Previously allowed only for its medical use, California presents one of the biggest markets in America for the psychoactive drug. Rooted in controversy since being nationally proscribed in the 1970s, marijuana’s implications have been explored in countless regards including its effects on pregnancy and health conditions like cancer and depression. Not particularly new, but alarming, is the environmental angle on the drug—marijuana’s impact on climate change.
Evan Mills, a senior scientist at UC Berkeley, led a study in 2011, analyzing the carbon footprint of the cannabis cultivation scene. Since a vast majority of grow operations take place in private indoor facilities, growers are tasked with creating a synthetic environment, one that would be able to imitate the light, ventilation, and water conditions cannabis would naturally experience if grown outside. As a result, high energy initiatives follow in tow.
As Mills penned in a 2016 opinion piece, “Legislators and energy agencies have largely turned a blind eye to the carbon footprint of indoor cultivation.”
When examining the long and complex process of marijuana cultivation, look no further than Colorado. Profiting off a three-year-old cannabis industry with 675 dispensaries located throughout the state, Coloradans were the first Americans to delve into the legal marijuana trade. Inside countless warehouse-sized facilities, rooms filled with hundreds of cannabis plants are grown. Again, since these grow operations take place indoors, production requires everything from air conditioning and ventilation to lighting and water handling.
Mills’ 2011 study concluded that for each kilogram of cannabis grown indoors, 4600 kilograms of carbon dioxide is emitted into the atmosphere, which is also the equivalent emission of 3 million average U.S. cars. The total accounts for the carbon footprint of ventilated light fixtures, lamps, lamp rails, dehumidifiers, ozone generators, and water purifiers, to name a few.
Altogether, growers manifest a synthetic environment by maintaining tropical-weather temperatures while providing excessive lighting and hydration for the plants. Altogether, the 2011 cannabis industry expended a 6-billion-dollar energy bill per year, which is, according to Mills, the equivalent to “twice the energy bill of all domestic pharmaceutical production.
“One joint [smoked] creates 10 pounds of carbon dioxide pollution. That’s as much as driving a Prius 22 miles or running a 100-watt light bulb for 75 hours.”
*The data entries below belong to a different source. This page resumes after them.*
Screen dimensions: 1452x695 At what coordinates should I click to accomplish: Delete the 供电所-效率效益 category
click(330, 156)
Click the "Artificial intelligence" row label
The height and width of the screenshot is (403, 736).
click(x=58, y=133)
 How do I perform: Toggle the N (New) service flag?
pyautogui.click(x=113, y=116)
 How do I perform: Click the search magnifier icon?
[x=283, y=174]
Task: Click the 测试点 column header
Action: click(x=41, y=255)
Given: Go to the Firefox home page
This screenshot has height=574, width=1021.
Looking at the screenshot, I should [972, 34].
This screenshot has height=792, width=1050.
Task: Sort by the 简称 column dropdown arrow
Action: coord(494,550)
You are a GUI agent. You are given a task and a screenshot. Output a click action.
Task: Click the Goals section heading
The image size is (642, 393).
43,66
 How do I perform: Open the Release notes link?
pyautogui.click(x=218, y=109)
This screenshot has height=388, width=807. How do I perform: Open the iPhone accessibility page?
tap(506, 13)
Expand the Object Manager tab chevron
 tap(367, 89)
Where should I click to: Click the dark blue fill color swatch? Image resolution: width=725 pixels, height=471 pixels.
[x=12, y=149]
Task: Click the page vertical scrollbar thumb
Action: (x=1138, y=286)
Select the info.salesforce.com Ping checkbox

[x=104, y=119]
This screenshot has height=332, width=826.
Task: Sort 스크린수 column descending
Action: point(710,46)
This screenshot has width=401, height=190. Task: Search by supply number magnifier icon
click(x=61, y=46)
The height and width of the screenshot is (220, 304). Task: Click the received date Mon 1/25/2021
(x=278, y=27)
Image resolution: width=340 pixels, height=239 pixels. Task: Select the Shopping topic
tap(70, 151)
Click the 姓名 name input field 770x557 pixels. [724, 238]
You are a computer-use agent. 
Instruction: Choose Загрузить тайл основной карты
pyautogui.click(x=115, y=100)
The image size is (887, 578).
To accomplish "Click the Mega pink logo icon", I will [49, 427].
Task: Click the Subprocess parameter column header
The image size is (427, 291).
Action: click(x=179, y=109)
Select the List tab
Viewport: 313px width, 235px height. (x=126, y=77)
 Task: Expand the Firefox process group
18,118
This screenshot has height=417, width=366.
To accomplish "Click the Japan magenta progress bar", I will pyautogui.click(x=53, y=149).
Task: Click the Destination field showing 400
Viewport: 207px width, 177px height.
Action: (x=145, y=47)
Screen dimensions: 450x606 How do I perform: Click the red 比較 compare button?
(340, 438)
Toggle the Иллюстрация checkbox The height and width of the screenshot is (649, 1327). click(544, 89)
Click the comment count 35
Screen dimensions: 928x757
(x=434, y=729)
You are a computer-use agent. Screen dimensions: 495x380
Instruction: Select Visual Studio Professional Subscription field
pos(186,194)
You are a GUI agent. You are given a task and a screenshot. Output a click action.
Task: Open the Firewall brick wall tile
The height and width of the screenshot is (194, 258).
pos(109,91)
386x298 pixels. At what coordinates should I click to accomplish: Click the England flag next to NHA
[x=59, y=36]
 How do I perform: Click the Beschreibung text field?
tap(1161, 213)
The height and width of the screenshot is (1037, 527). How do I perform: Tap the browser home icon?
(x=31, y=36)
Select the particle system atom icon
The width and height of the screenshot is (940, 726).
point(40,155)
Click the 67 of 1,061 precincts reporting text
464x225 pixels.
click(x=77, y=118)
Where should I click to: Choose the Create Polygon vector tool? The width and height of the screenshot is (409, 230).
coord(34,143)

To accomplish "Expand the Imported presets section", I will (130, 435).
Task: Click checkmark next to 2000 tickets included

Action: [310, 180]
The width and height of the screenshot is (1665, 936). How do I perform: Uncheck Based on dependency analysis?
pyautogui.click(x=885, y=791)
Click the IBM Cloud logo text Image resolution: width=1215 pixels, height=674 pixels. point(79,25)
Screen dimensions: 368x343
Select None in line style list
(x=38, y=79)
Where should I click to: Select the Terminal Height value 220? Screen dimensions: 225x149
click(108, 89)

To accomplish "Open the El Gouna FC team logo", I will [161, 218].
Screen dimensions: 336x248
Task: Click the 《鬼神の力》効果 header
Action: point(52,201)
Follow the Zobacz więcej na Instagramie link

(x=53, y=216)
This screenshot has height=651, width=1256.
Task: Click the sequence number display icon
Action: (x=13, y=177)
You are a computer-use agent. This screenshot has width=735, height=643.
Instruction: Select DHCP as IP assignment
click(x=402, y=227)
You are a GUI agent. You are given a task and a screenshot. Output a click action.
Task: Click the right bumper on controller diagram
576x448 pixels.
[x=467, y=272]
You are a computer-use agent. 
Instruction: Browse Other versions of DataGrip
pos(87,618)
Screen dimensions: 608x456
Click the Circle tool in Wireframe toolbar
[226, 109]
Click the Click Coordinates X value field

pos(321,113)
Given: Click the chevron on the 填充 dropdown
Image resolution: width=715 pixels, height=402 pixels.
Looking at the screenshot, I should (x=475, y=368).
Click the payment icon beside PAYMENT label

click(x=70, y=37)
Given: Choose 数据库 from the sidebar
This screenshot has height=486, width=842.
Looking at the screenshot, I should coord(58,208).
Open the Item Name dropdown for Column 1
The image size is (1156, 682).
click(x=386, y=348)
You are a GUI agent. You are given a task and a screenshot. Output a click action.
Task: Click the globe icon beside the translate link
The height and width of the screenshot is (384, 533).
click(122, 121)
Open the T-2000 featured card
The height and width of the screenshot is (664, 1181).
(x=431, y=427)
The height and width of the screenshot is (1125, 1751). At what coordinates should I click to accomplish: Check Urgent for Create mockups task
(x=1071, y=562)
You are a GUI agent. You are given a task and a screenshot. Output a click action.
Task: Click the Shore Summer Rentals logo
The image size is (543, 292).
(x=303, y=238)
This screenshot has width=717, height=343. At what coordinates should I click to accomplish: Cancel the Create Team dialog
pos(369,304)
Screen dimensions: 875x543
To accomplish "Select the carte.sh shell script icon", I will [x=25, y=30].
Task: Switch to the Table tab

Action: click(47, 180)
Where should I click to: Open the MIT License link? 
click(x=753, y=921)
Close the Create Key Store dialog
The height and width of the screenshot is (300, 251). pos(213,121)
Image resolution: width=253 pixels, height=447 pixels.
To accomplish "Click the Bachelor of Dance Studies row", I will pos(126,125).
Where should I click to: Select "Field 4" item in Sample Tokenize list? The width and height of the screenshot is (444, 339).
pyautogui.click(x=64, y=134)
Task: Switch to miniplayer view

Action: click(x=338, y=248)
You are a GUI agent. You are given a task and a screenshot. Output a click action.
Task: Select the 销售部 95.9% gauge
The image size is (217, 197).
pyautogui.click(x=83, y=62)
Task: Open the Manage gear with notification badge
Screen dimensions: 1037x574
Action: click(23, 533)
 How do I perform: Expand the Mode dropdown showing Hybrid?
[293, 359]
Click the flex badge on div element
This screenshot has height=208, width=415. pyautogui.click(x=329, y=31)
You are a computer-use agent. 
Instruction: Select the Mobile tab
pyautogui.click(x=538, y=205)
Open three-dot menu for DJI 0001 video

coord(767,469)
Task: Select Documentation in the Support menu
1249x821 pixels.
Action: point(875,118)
Note this was all taken into account prior to recreational legalization in any U.S. state, including Colorado, and the more recent decriminalization of the drug in Alaska, California, Maine, Massachusetts, Nevada, Oregon and Washington.

Marijuana cultivation room. Courtesy: Ryan Van Lenning. License: https://goo.gl/H3M9QH
Lacking a serious auditing system, environmental implications of mass marijuana production go unaddressed. With lights blaring at cannabis plants inside factories nonstop, the regulation of lighting methods presents an energy saving potential.
LED lighting, known for low energy outlay in comparison with other alternatives, including incandescent, sodium-vapor and fluorescent, has already been experimented with and used; growers unfortunately revealed them to be less effective, as marijuana plants take longer to grow under LED fixtures; if used, the same energy as any other alternative light source is expended due to the extended time necessary to grow the same quantity of plants.
While environmentalists are only left with mouths agape when addressing this renewed issue, more and more states will push for legalization in the coming years.
Since possession and sale of marijuana has gradually become a lesser punishable offense over the years, decriminalization and widespread legalization is inevitable. The method by which growers and consumers find ways to curtail the energy intensive marijuana cultivation process will be the necessary solution to a beckoning issue.